Abstract
Image registration is a fundamental task in medical imaging analysis, which is commonly used during image-guided interventions and data fusion. In this paper, we present a deep learning architecture to symmetrically learn and predict the deformation field between a pair of images in an unsupervised fashion. To achieve this, we design a deep regression network to predict a deformation field that can be used to align the template-subject image pair. Specifically, instead of estimating the single deformation pathway to align the images, herein, we predict two halfway deformations, which can move the original template and subject into a pseudomean space simultaneously. Therefore, we train a symmetric registration network (S-Net) in this paper. By using a symmetric strategy, the registration can be more accurate and robust particularly on the images with large anatomical variations. Moreover, the smoothness of the deformation is also significantly improved. Experimental results have demonstrated that the trained model can directly predict the symmetric deformations on new image pairs from different databases, consistently producing accurate and robust registration results.
1. Introduction
Computer models have become a usable method for solving biomedical engineering and are applied to the analysis and measurement of data in the biomedical field (e.g., material mechanical behavior measurement [1–4], medical image segmentation [5, 6], and registration [7–9]). Deformable image registration aims to align subject images onto a template space by gradually optimizing the spatial transformation fields consisting of voxel-to-voxel correspondences between template and subject images [10]. Deformable registration is a key procedure in clinical applications such as population analysis, longitudinal data analysis, and image-guided intervention. Many image registration algorithms have been proposed and applied to various imaging analysis tasks [7–9, 11–16]. Conventional registration algorithms achieve the task via typical optimization, which can be classified into either intensity-based registration [11–13] or feature-based registration [14–16]. In these methods, the deformation field is obtained by iteratively optimizing the image similarity metric with a smoothness regularization constraint.
In recent years, deep learning has been widely applied in medical image analysis [17, 18]. And deep-learning-based registration methods have shown promising performance especially for efficiency, as the computational time can be significantly reduced from minutes to seconds. Since the ground-truth deformations are difficult to obtain in practice, some semisupervised [19] and unsupervised learning strategies [20–22] are more popular currently. Specifically, the spatial transformation network (STN) [23] is leveraged in the deep-learning-based registration framework so that the loss can be defined directly on the image similarity, instead of using ground-truth deformations as supervised information. When the model is well trained, in the application stage, the transformation field can be estimated for unseen image pairs, without the need for iterative optimization. Therefore, deep-learning-based registration is more flexible in real clinical use. Additionally, to further improve the registration accuracy, multiscale strategy [24, 25], diffeomorphic strategy [26], and inverse-consistent properties [27] are also incorporated in the deep-learning-based registration framework.
However, for the aforementioned registration algorithms, it is difficult to accurately register the images with large anatomical variation, and the smoothness is even difficult to preserve and constrain for large deformation. Thus, it is essential to develop an algorithm, which can effectively register the images with large anatomical variations and, meanwhile, keep the transformation field smooth, so that the topology can be well preserved.
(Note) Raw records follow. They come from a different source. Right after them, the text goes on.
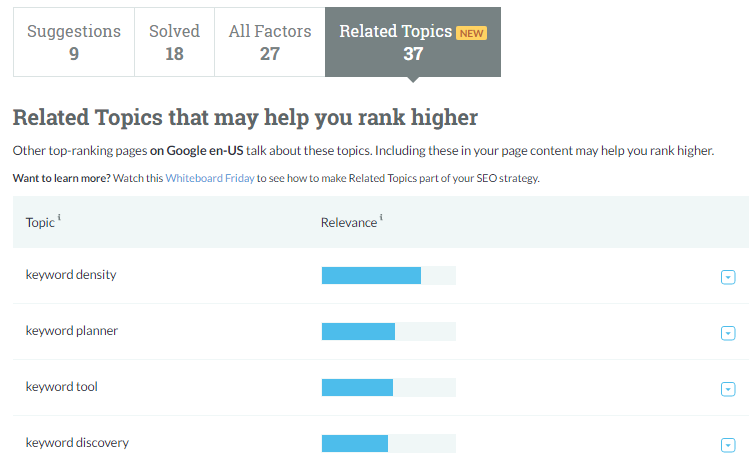Click the info icon next to Topic
This screenshot has height=456, width=751.
[x=59, y=218]
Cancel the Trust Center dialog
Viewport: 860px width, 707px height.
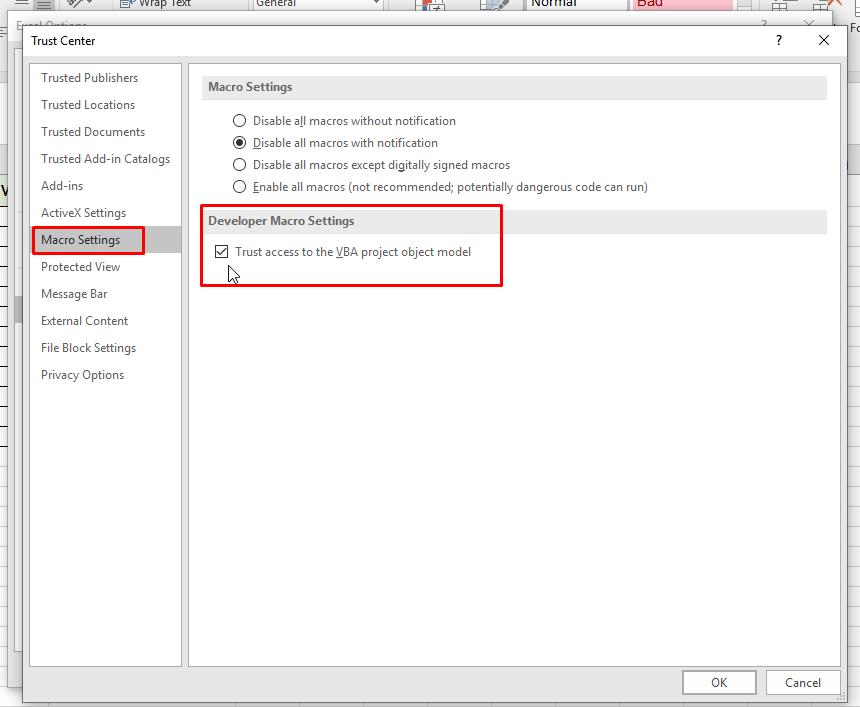(x=803, y=682)
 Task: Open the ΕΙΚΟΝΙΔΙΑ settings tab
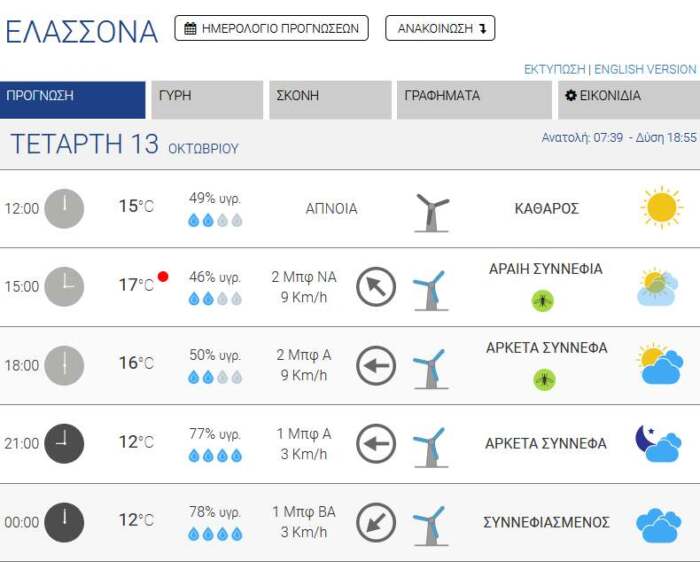pos(625,97)
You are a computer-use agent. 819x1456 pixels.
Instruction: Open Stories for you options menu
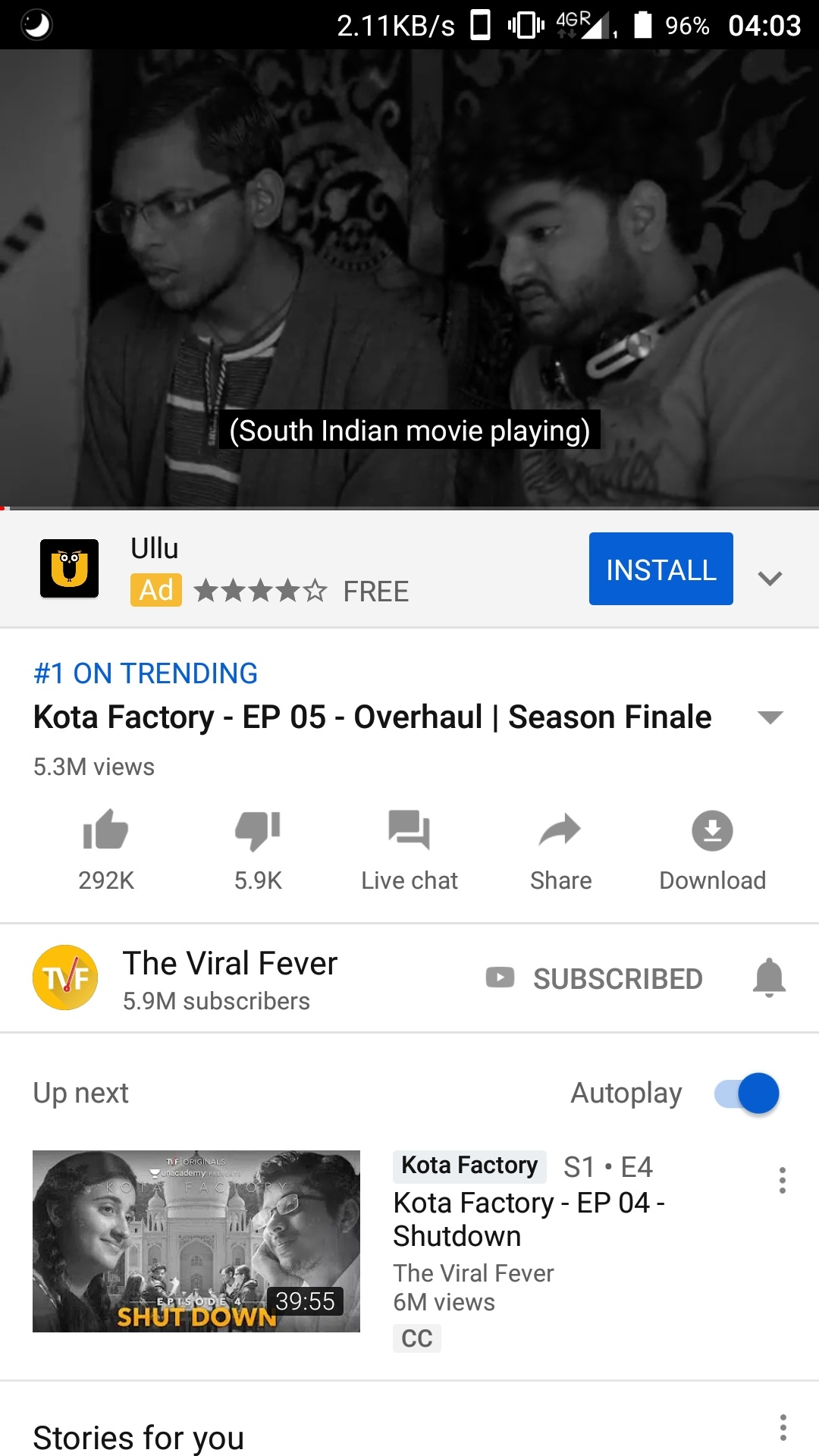point(783,1427)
In addition, symmetric diffeomorphic registration has achieved better performance overall, which estimates symmetrical deformation pathway from two objects (template and subject) to the intermediate point instead of a single pathway from template to subject [13, 28]. Inspired by these methods, we hope to add a symmetric image registration strategy to the unsupervised model.
In this paper, we further investigate the deep-learning-based registration by considering the symmetric property. We propose a symmetric registration network (S-Net) by simultaneously aligning the subject and template images to an intermediate space, i.e., the pseudomean space. Specifically, instead of establishing the voxel-to-voxel correspondences in one pathway, i.e., from template space to subject space, we move the template and subject images symmetrically, until they meet in the pseudomean space. In this space, the image similarity is maximized. The main contribution of this work can be summarized as follows:(1)We propose a symmetric registration network that can register images in the dual direction simultaneously. In this framework, the pseudomean space can be automatically learned by using the symmetric constraint without any supervised guidance.(2)The symmetric property allows for estimating two short deformation pathways instead of directly estimating a long deformation pathway. It is more effective to register images with large anatomical variations. The final registration result can be more accurate and smoother.(3)Under the symmetric framework, we can directly obtain the forward (register subject to template) and backward (register subject to template) transformation fields by using the trained S-Net. Therefore, the inverse consistency can be achieved without introducing any additional model or strategy.
2. Materials and Methods
The S-Net is trained in an unsupervised manner based on the proposed symmetric way. As shown in Figure 1, the input of the network is a pair of template image and subject image , together with their difference map. Instead of directly estimating the deformation field to register the subject to template, we make the training of the registration network symmetric, i.e., the template and subject image both deform until reaching their pseudomean space. Two deformation pathways will be estimated under this framework: (1) is the deformation pathway between template and pseudomean space and (2) is the deformation pathway between subject and pseudomean space.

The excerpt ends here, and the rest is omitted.